Complete the following:
a – In the news story below about the deported mother, where was Rose Nammi detained before she was deported?
b – From the news story below, copy the part that opens with the words containing "Despite having temporary" and closes with "independent asylum claim.".

Children in hiding after mother deported

In a case thought to be the first of its kind in the UK, three children – the youngest only three-years-old – are in hiding in Britain after their mother was seized and deported without them.

Rose Nammi claimed asylum in Britain in 2001 claiming that she and her eldest child had been raped and tortured in Uganda. Her claim was refused and a subsequent appeal was  denied when Nammi was unable to attend.

Despite having temporary leave to remain, she was seized six weeks ago by immigration officials while signing on at a police station. She was detained at Yarls Wood detention centre on September 8 before being deported five days later.

Her children have now been without an adult carer for more than a month. They are in hiding in an attempt to prevent the Home Office from deporting them.

Social services are understood to be assessing the children, but are not thought to be considering care proceedings.

Human rights barrister Usha Sood, who is working on behalf of the family, said: “We are putting a case together but in the meantime if the children are identified, they will almost certainly be deported.” 

Sood said the children had been made wards of court in an attempt to prevent their removal. Nammi’s eldest daughter, who is 16, has also made an independent asylum claim.
 
Cristel Amiss at the Black Women’s Rape Action Project said that women with dependent children were “a very easy target” for immigration officials and that large numbers were now being deported. “Their desperate need for housing and financial assistance mean they can’t simply drop out of official channels.”

Dataset extract:
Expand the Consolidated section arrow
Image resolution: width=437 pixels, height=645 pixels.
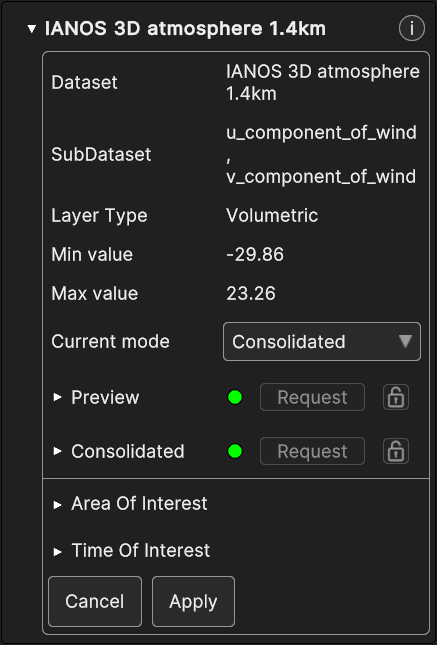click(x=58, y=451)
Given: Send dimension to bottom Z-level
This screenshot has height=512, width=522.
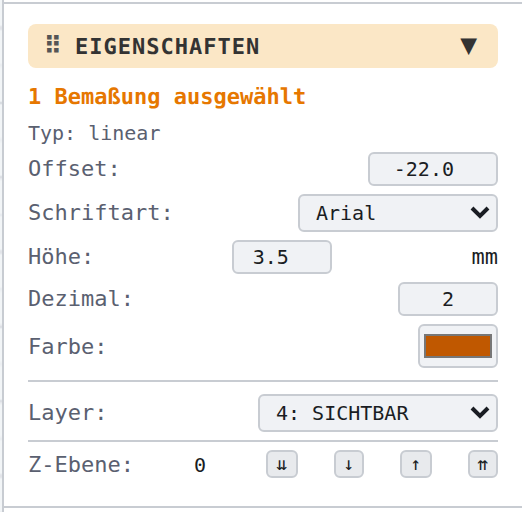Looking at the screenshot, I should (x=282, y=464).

==

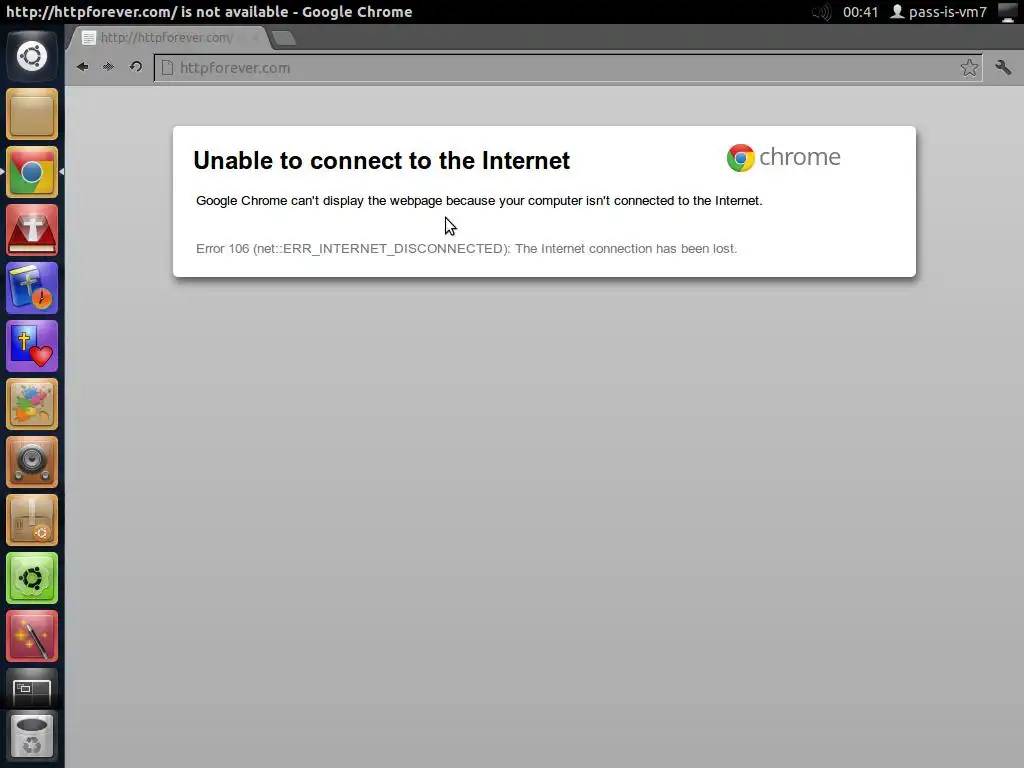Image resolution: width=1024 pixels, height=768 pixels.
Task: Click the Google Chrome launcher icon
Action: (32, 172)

...

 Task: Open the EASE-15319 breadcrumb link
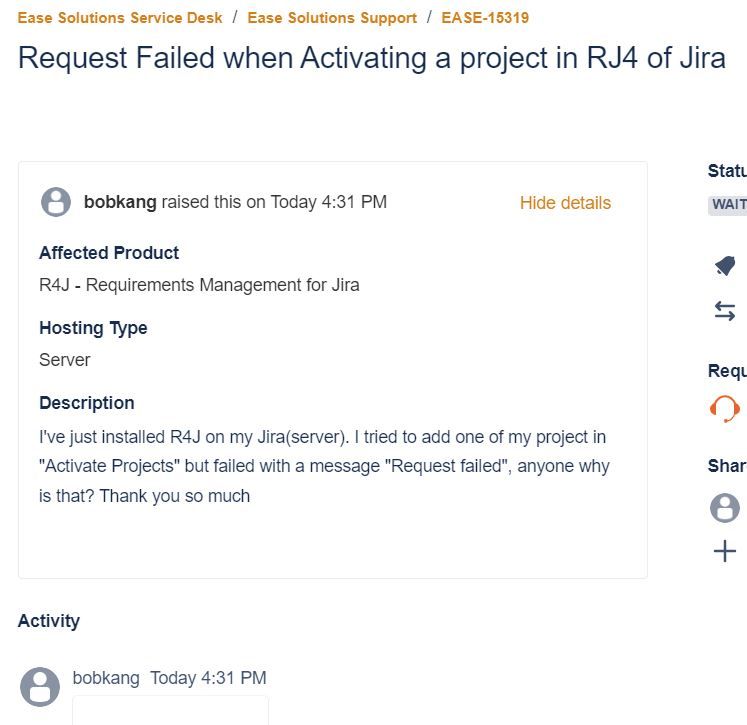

Solutions below:
a – Yarls Wood detention centre.

b –
Despite having temporary leave to remain, she was seized six weeks ago by immigration officials while signing on at a police station. She was detained at Yarls Wood detention centre on September 8 before being deported five days later.

Her children have now been without an adult carer for more than a month. They are in hiding in an attempt to prevent the Home Office from deporting them.

Social services are understood to be assessing the children, but are not thought to be considering care proceedings.

Human rights barrister Usha Sood, who is working on behalf of the family, said: “We are putting a case together but in the meantime if the children are identified, they will almost certainly be deported.” 

Sood said the children had been made wards of court in an attempt to prevent their removal. Nammi’s eldest daughter, who is 16, has also made an independent asylum claim.